#### [Supplied data]

'''

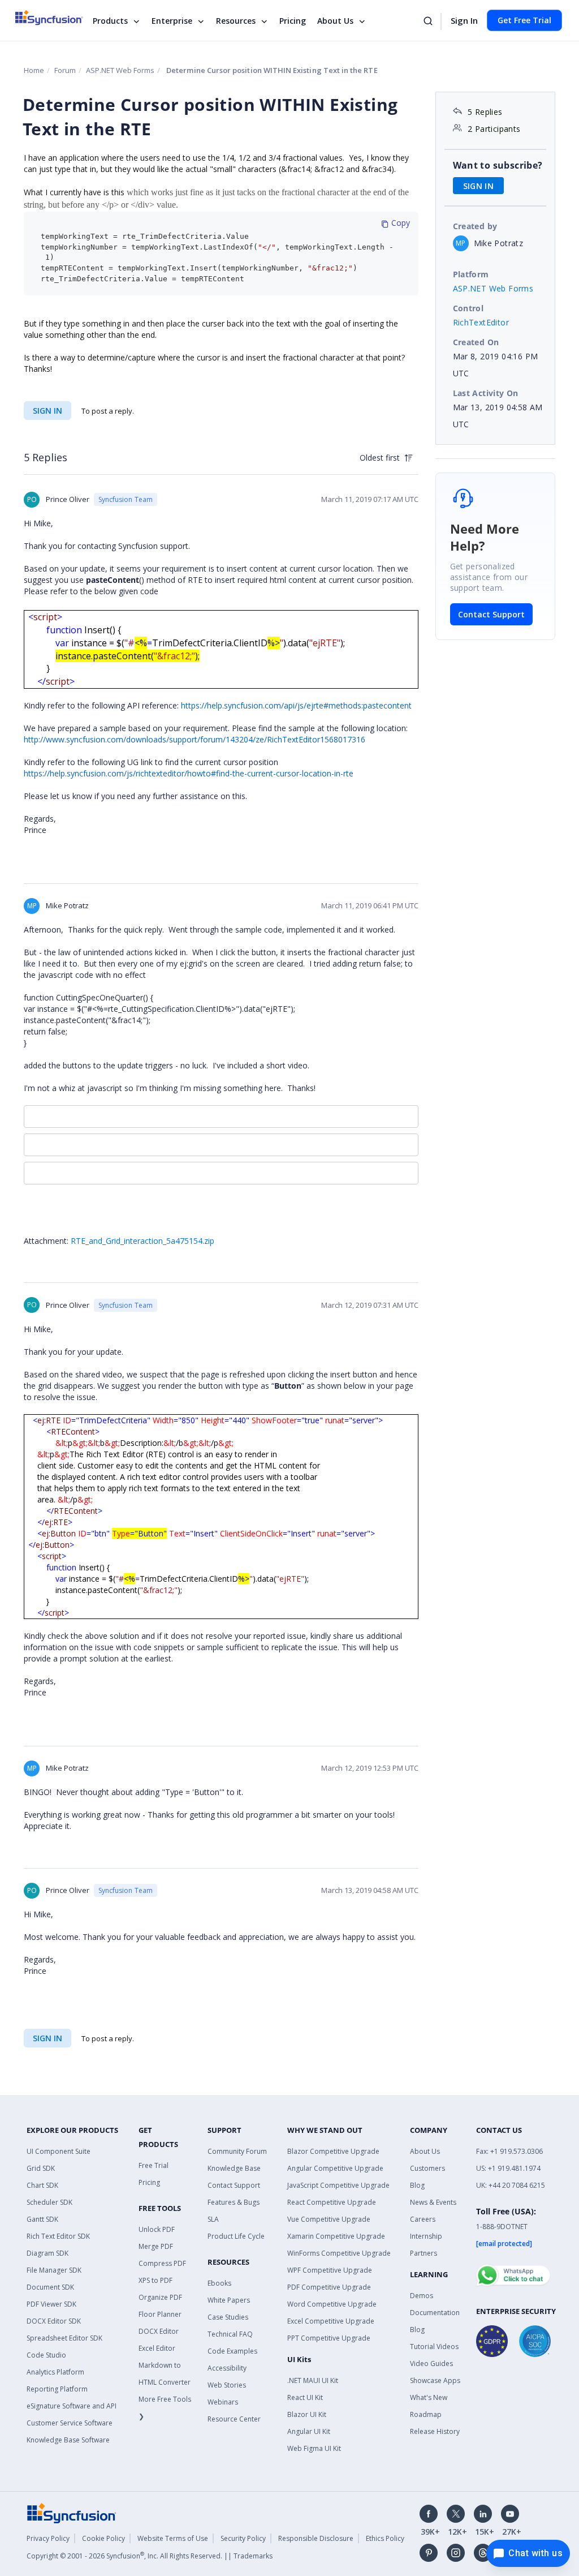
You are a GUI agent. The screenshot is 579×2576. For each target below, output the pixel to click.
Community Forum (237, 2151)
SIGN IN (47, 410)
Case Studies (228, 2317)
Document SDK (50, 2287)
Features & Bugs (234, 2202)
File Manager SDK (54, 2270)
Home (34, 70)
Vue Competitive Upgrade (328, 2219)
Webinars (223, 2402)
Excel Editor (157, 2348)
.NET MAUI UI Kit (312, 2380)
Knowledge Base (234, 2168)
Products (110, 20)
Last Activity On (485, 393)
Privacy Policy (48, 2538)
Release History (435, 2431)
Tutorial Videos (434, 2346)
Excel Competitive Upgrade (330, 2321)
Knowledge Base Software (68, 2440)
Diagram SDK (47, 2253)
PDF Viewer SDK (51, 2304)
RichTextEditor (481, 322)
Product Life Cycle (236, 2236)
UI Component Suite (58, 2151)
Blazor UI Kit (306, 2414)
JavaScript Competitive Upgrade (338, 2185)
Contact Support (491, 614)
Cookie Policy (103, 2538)
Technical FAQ (230, 2334)
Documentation (435, 2312)
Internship (426, 2236)
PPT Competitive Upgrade (328, 2338)
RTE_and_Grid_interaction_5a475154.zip (142, 1240)
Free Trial (153, 2165)
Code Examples (232, 2351)
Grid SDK (41, 2168)
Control (468, 308)
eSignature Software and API (71, 2406)
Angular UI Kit (308, 2431)
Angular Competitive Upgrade (335, 2168)
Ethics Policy (385, 2538)
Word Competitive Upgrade (332, 2304)
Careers (422, 2219)
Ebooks (219, 2283)
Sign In (464, 20)
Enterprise (172, 20)
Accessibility (227, 2368)
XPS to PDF (155, 2280)
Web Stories (227, 2385)
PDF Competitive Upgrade (329, 2287)
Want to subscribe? (498, 165)
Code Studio (46, 2355)
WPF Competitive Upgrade (329, 2270)
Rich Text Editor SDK (58, 2236)
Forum (65, 70)
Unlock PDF (157, 2229)
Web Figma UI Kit (314, 2448)
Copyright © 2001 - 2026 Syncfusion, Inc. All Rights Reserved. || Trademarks (150, 2556)
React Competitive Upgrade (331, 2202)
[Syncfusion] (72, 2512)
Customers (427, 2168)
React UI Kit (305, 2397)
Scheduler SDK (49, 2202)
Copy (399, 222)
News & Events (433, 2202)
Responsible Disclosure (315, 2538)
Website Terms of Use (172, 2538)
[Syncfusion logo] (56, 17)
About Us (335, 20)
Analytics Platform (55, 2372)
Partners (423, 2253)
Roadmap (426, 2414)
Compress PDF (162, 2263)
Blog (417, 2185)
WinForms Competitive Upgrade (339, 2253)
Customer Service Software (70, 2423)
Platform (471, 274)
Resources (236, 20)
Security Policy (243, 2538)
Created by (475, 226)
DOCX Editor (159, 2331)
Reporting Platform (57, 2389)
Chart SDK (42, 2185)
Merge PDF (156, 2246)
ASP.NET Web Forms (120, 70)
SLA (213, 2219)
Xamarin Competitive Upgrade (336, 2236)
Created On (476, 342)
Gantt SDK (42, 2219)
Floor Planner (160, 2314)
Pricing (292, 20)
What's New (428, 2397)
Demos (421, 2295)
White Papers (229, 2300)
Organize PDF (160, 2297)
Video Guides (431, 2363)
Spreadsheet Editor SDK (64, 2338)
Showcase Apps (435, 2380)
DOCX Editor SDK (54, 2321)
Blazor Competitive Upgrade (333, 2151)
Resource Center (234, 2419)
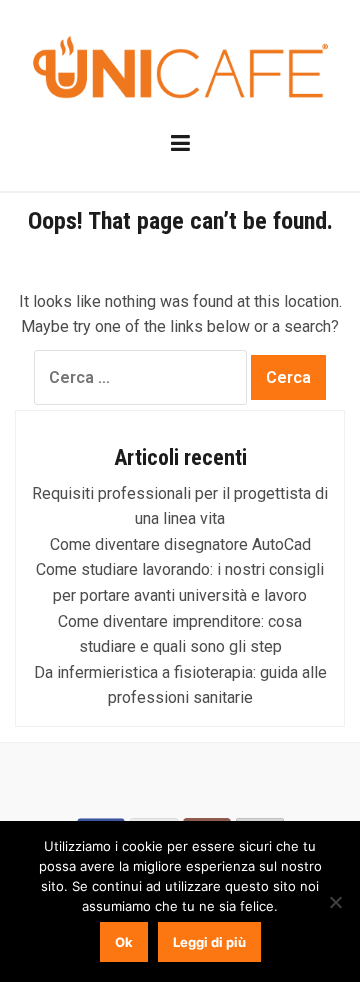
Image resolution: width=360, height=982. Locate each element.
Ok (124, 942)
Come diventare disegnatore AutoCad (180, 544)
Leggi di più (209, 942)
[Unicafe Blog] (180, 69)
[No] (335, 902)
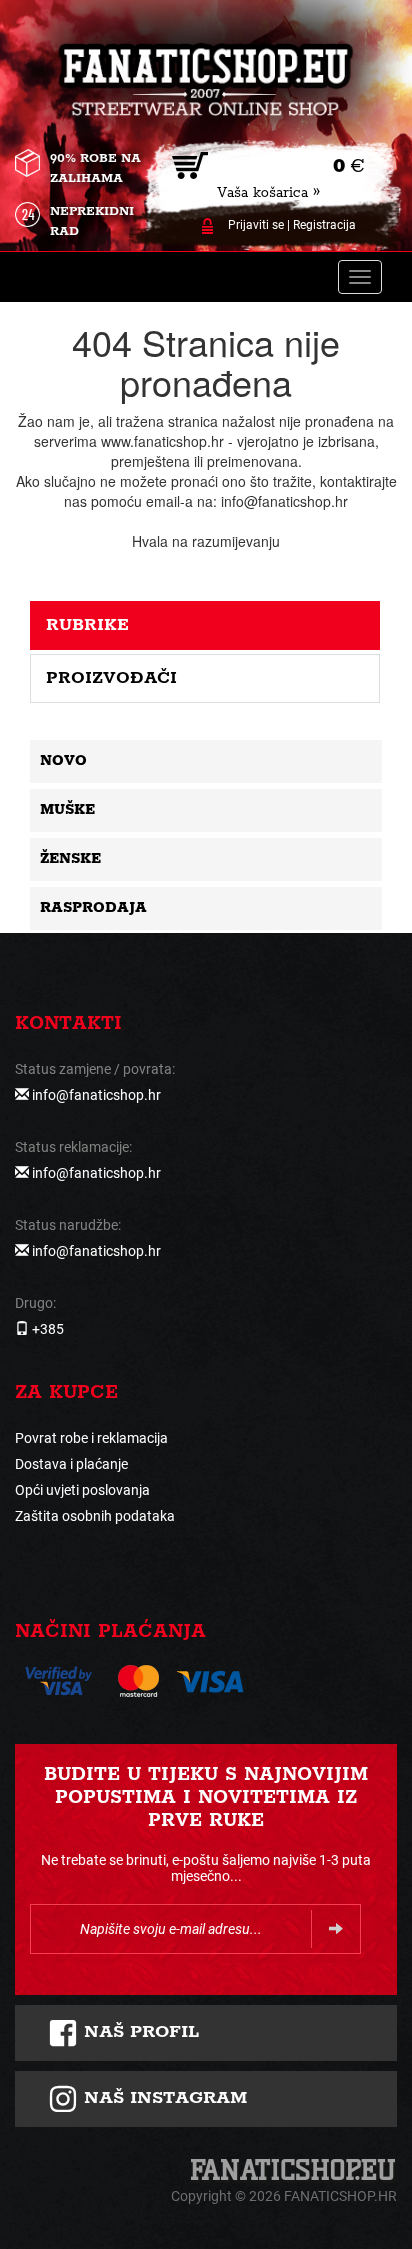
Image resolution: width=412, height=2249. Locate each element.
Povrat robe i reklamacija (91, 1438)
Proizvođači (111, 678)
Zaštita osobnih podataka (95, 1516)
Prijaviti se (256, 225)
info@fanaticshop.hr (96, 1095)
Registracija (324, 225)
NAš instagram (162, 2098)
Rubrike (87, 625)
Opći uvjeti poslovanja (82, 1490)
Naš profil (138, 2032)
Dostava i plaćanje (71, 1464)
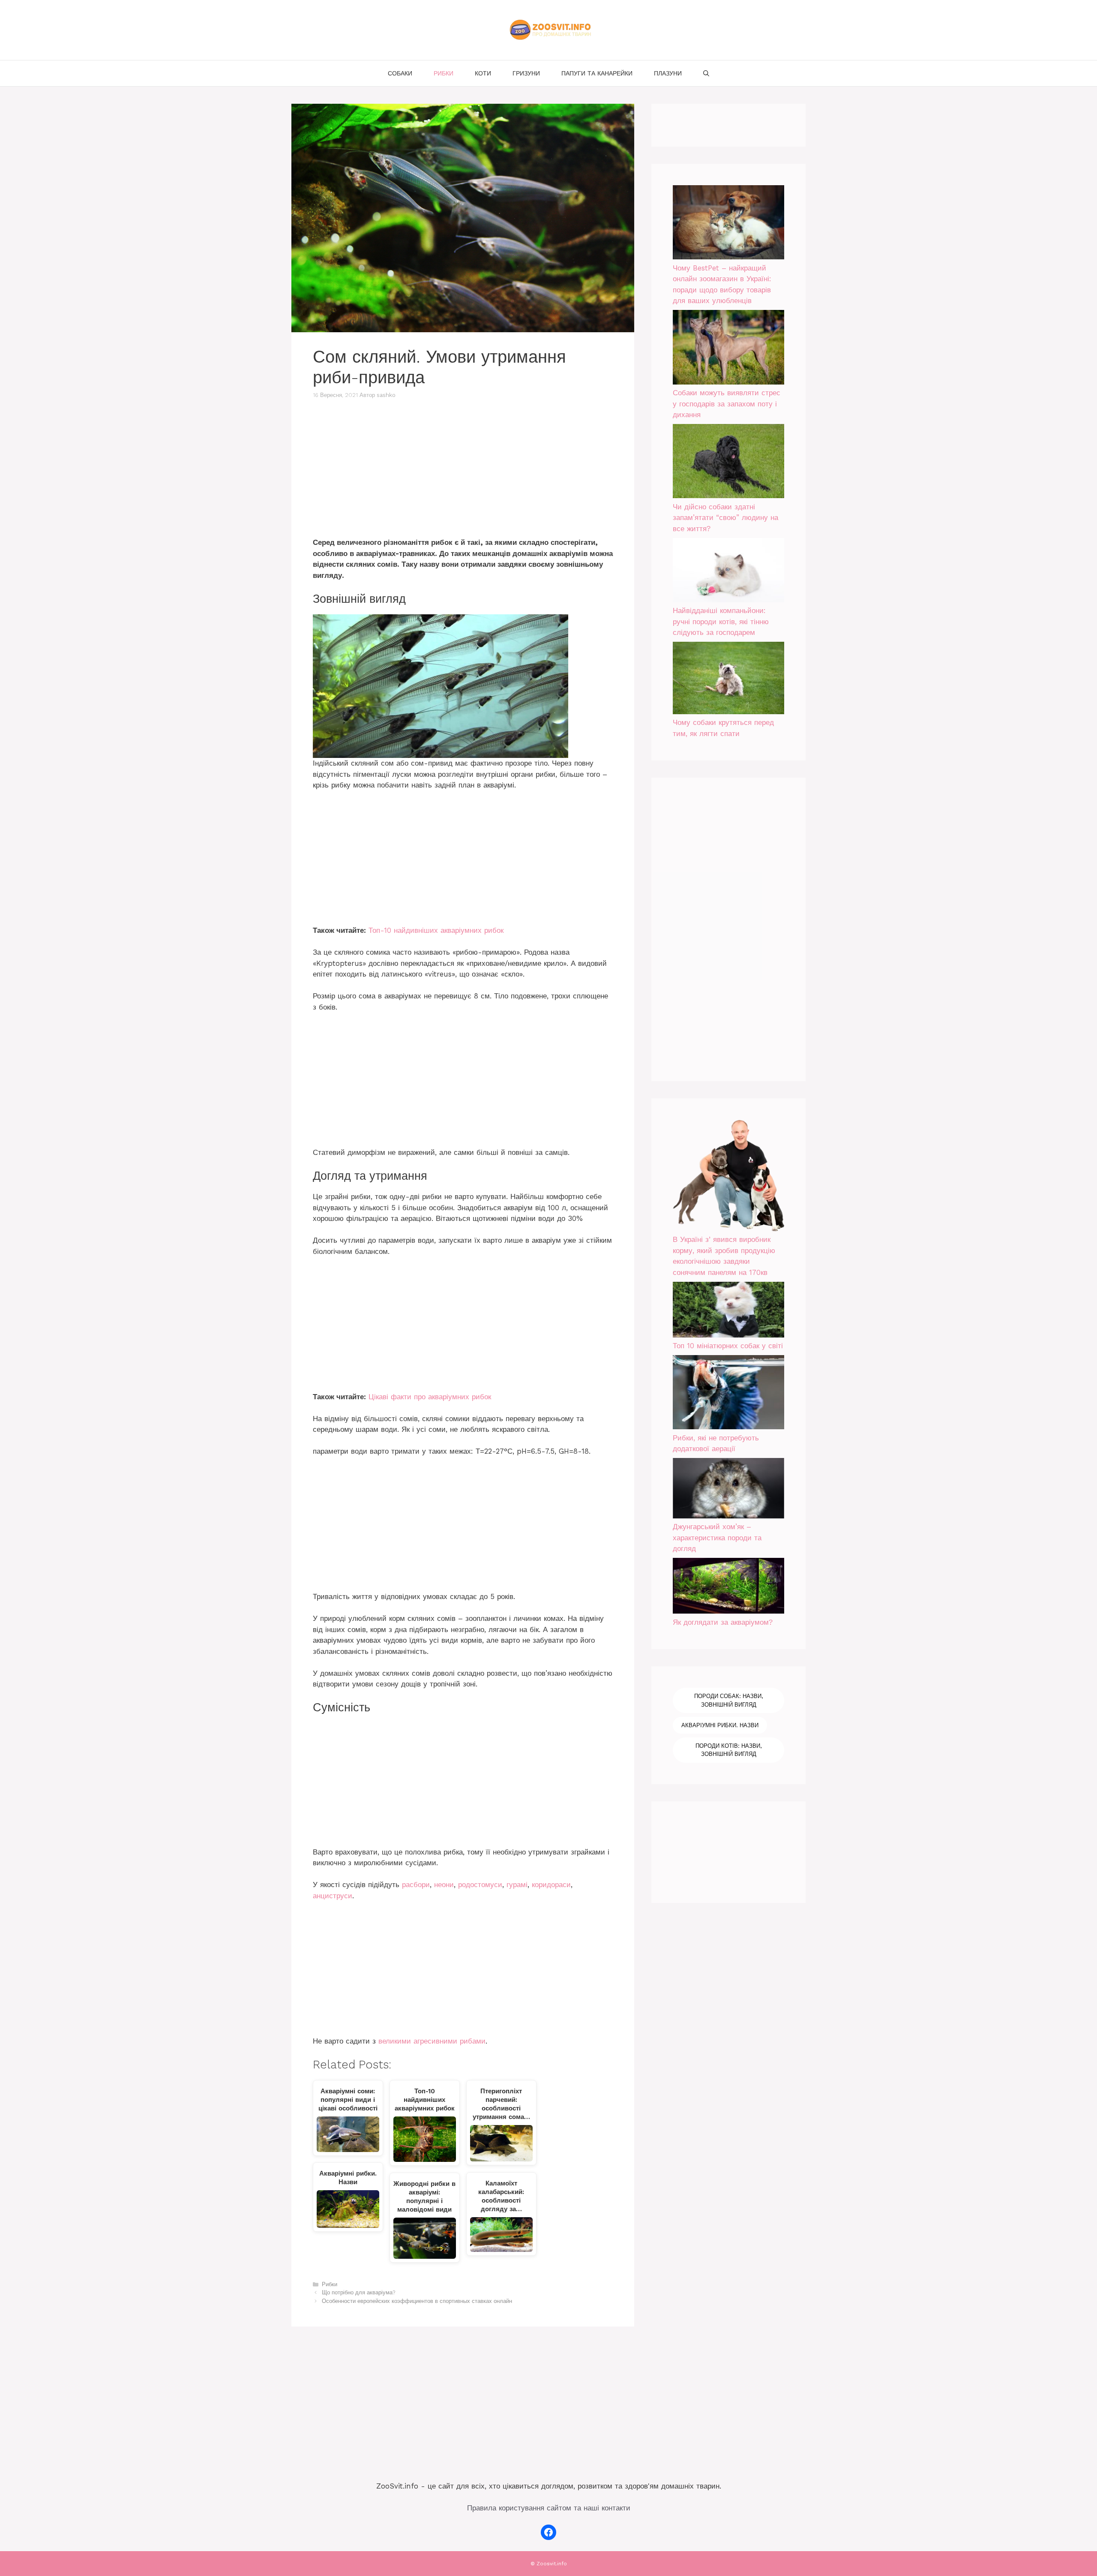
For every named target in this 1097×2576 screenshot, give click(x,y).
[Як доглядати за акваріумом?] (728, 1587)
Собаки (400, 73)
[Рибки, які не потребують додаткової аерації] (728, 1394)
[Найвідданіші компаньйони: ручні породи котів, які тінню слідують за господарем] (728, 571)
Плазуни (668, 73)
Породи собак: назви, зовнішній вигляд (728, 1700)
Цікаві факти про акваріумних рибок (430, 1396)
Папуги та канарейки (596, 73)
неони (444, 1884)
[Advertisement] (463, 474)
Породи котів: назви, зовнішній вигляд (728, 1750)
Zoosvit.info (552, 2564)
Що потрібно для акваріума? (358, 2292)
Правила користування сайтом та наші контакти (548, 2508)
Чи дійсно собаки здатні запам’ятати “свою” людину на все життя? (725, 517)
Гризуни (526, 73)
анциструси (332, 1895)
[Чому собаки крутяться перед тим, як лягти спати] (728, 679)
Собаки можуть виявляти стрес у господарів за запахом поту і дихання (726, 403)
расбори (416, 1884)
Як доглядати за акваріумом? (723, 1622)
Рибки (443, 73)
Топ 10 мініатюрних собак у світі (728, 1345)
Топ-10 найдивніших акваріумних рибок (436, 930)
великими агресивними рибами (432, 2041)
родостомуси (480, 1884)
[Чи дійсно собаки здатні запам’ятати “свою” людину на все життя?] (728, 463)
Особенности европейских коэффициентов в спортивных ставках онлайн (417, 2301)
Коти (483, 73)
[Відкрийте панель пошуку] (706, 73)
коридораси (551, 1884)
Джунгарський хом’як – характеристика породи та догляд (717, 1537)
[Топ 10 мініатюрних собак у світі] (728, 1311)
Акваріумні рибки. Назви (719, 1725)
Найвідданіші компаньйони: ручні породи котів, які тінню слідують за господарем (721, 621)
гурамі (517, 1884)
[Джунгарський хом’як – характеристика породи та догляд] (728, 1489)
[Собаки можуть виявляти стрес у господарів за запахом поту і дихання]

'''

#### [Assignment]
The required output is each line of the entries that contains the word "Competitive".

#### [Exercise result]
Vue Competitive Upgrade (328, 2219)
Excel Competitive Upgrade (330, 2321)
JavaScript Competitive Upgrade (338, 2185)
PPT Competitive Upgrade (328, 2338)
Angular Competitive Upgrade (335, 2168)
Word Competitive Upgrade (332, 2304)
PDF Competitive Upgrade (329, 2287)
WPF Competitive Upgrade (329, 2270)
React Competitive Upgrade (331, 2202)
WinForms Competitive Upgrade (339, 2253)
Xamarin Competitive Upgrade (336, 2236)
Blazor Competitive Upgrade (333, 2151)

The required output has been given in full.